Item position entries:

• • • • •

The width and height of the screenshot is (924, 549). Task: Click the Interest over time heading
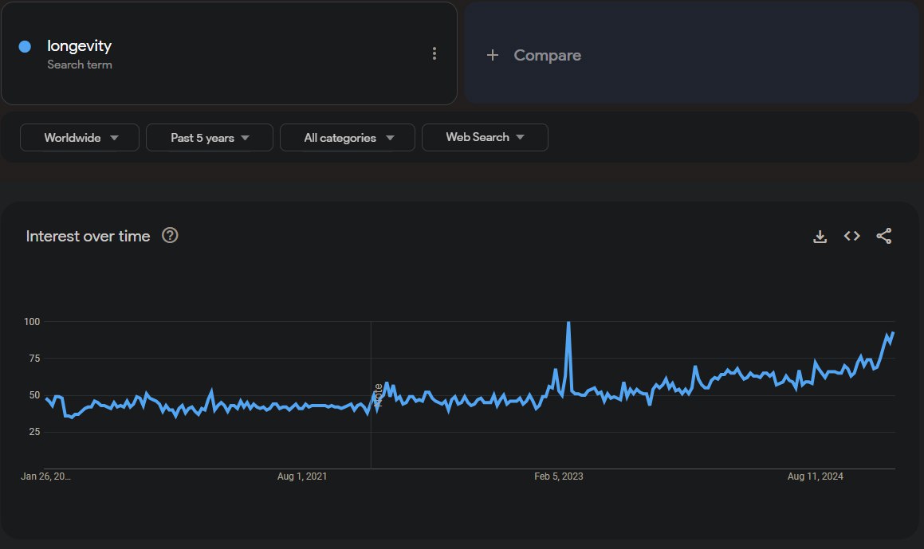(x=88, y=236)
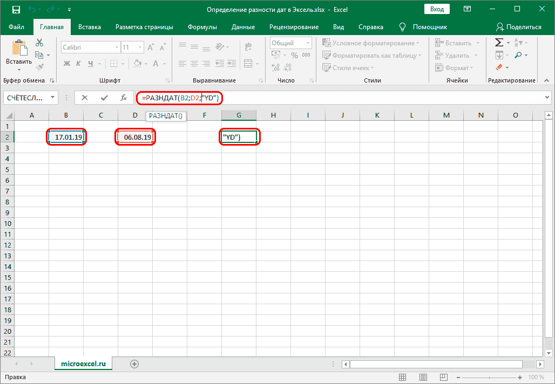Expand the formula bar chevron
This screenshot has height=384, width=555.
(547, 98)
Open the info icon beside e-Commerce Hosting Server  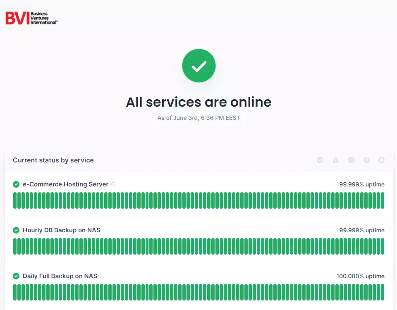(x=113, y=184)
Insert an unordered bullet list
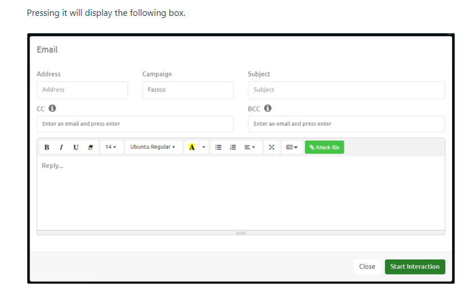468x291 pixels. (x=218, y=147)
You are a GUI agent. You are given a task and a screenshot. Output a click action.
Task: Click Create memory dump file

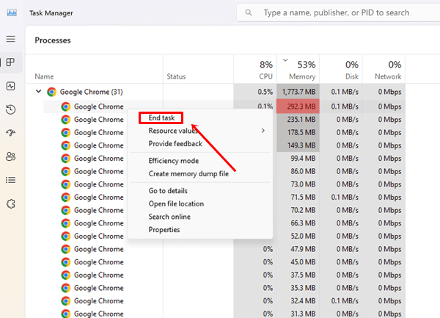pyautogui.click(x=189, y=173)
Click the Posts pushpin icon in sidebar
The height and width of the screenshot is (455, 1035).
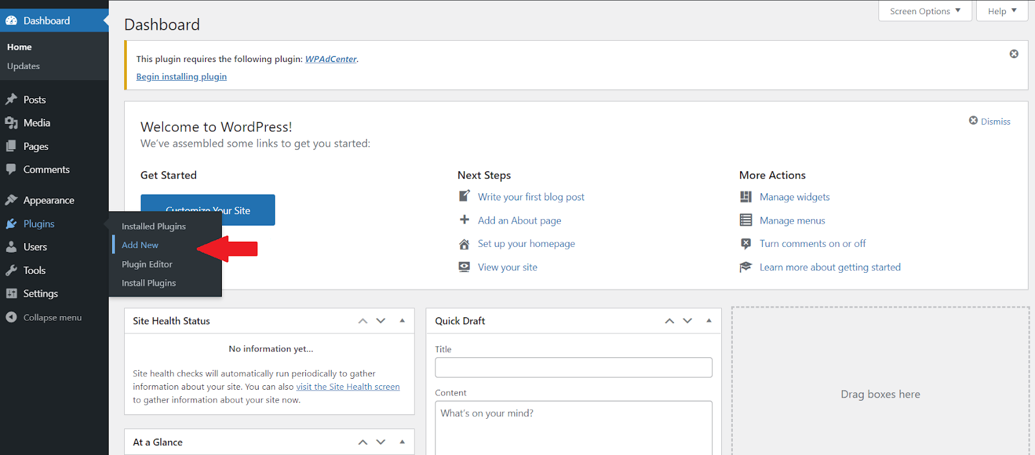[x=11, y=100]
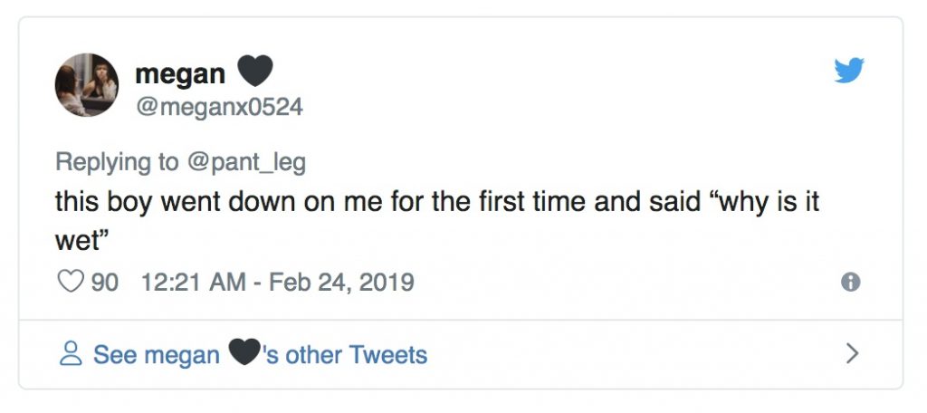The image size is (927, 413).
Task: Open the @pant_leg mention
Action: tap(246, 162)
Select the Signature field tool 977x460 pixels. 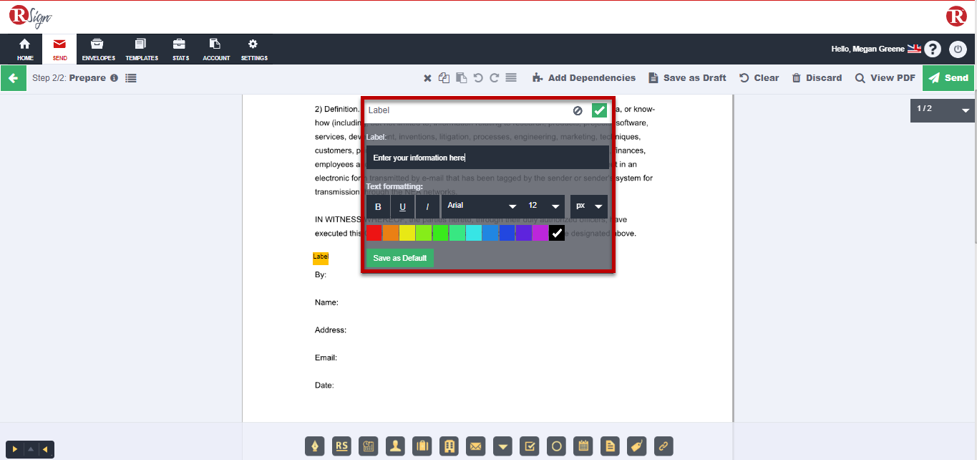click(x=315, y=446)
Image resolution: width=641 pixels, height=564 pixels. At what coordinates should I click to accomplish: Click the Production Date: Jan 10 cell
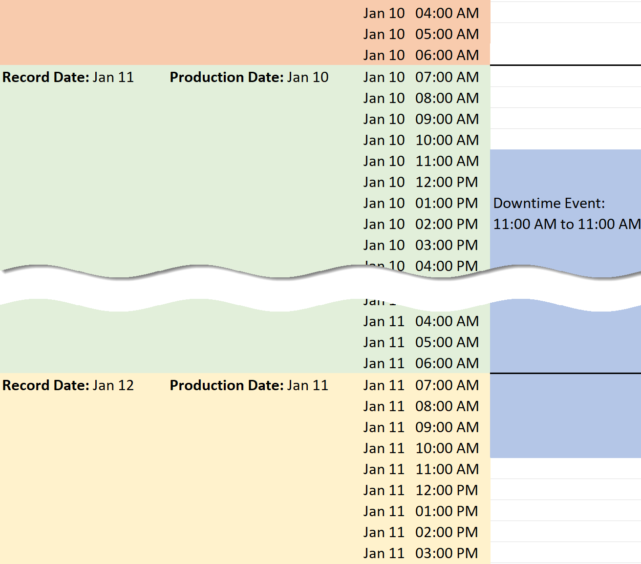pyautogui.click(x=249, y=77)
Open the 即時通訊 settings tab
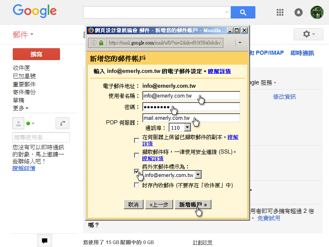The width and height of the screenshot is (329, 247). tap(302, 53)
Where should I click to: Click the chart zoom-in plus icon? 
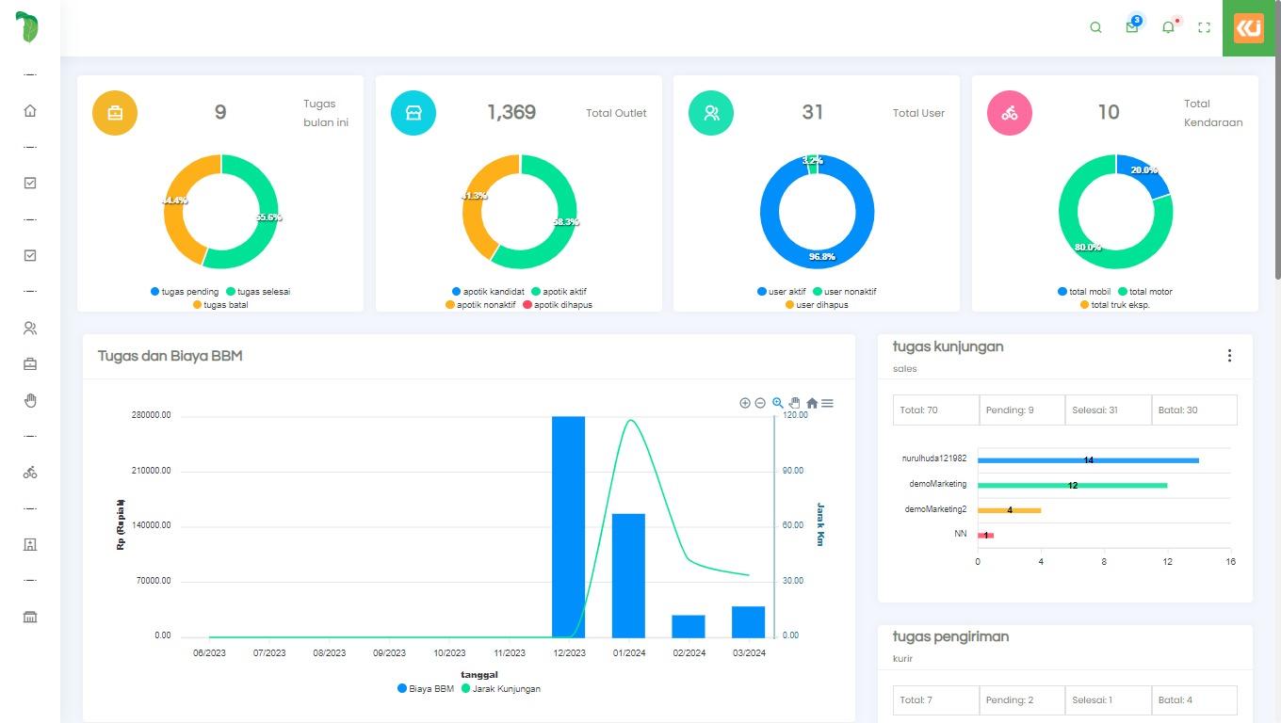click(745, 403)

• • • • •

§ JOB
Please copy out each line of the records above that contains the word "should".

§ EXERCISE RESPONSE
Image resolution: width=641 pixels, height=564 pixels. At what coordinates should I click to accomplish: Click the Production Date: Jan 10 cell
Where should I click to: Click the chart zoom-in plus icon? 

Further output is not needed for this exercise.